The presentation, along with a panel discussion, will take place on Wednesday, March 27 at 7 p.m. in the Eagles Nest, Sahlstrom Conference Center. The event is free and open to the public and teachers and educators are especially invited to attend. Refreshments will follow and there will be an opportunity for networking, and Kohlstedt’s book, The History of Women in the Sciences will be available for sale.
The panel will include regional women currently working in diverse math and science fields. They will share their personal stories of challenge and achievement. Panel participants include Candiss O. Williams, Ph.D., research social scientist at USDA-NRCS National Soil Survey Laboratory, Lincoln, Neb.; Susan Bornsen, Ph.D., assistant professor of mathematics at North Dakota State University, Fargo, N.D.; Rebekah Aakre, a registered nurse residing in East Grand Forks, Minn.; and Gloria Ayuck, a nurse practitioner at Altru Clinic in Roseau, Minn.
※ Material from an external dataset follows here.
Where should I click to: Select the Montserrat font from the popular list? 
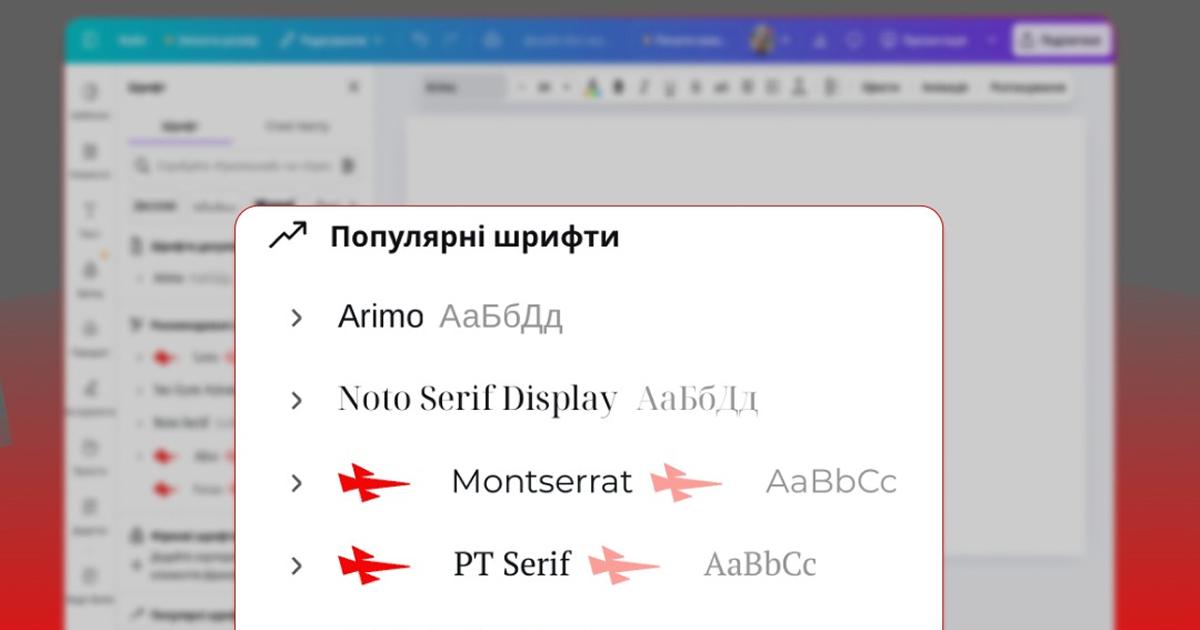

Also participating in the panel discussion are several U of M, Crookston faculty including, Katy Smith, Ph.D., assistant professor of environmental sciences and biology, Pamela Elf, Ph.D., associate professor in biology and health sciences, and Vanessa Lane, Ph.D., lecturer in fisheries and wildlife management.
Kohlstedt is an earth science professor and a professor of the history of science and technology within the University of Minnesota’s College of Science and Engineering. At the national level, she has been president of her professional association, the History of Science Society, and served for five years on the board of directors of the largest scientific society in the country, the American Association for the Advancement of Science. Her book, Teaching Children Science: Hands-On Nature Study, 1890-1930, demonstrates that it was innovative women teachers who introduced science into the public schools in the early twentieth century.
The theme for National Women's History Month 2013 is “Women Inspiring Innovation Through Imagination: Celebrating Women in Science, Technology, Engineering and Mathematics.” President Carter issued a presidential proclamation declaring the week of March 8, 1980, as the first National Women's History Week. Later, in 1987, Congress expanded the week to a month, and March is now National Women's History Month. For more information, visit www.nwhp.org.
This program is sponsored by UMC concerts and lectures, Northwest Minnesota Women’s Fund, UMC Office of Academic Affairs, UMC Ag and Natural Resources Department, UMC Office for Students with Disabilities, UMC Office of Diversity and Multicultural Programs.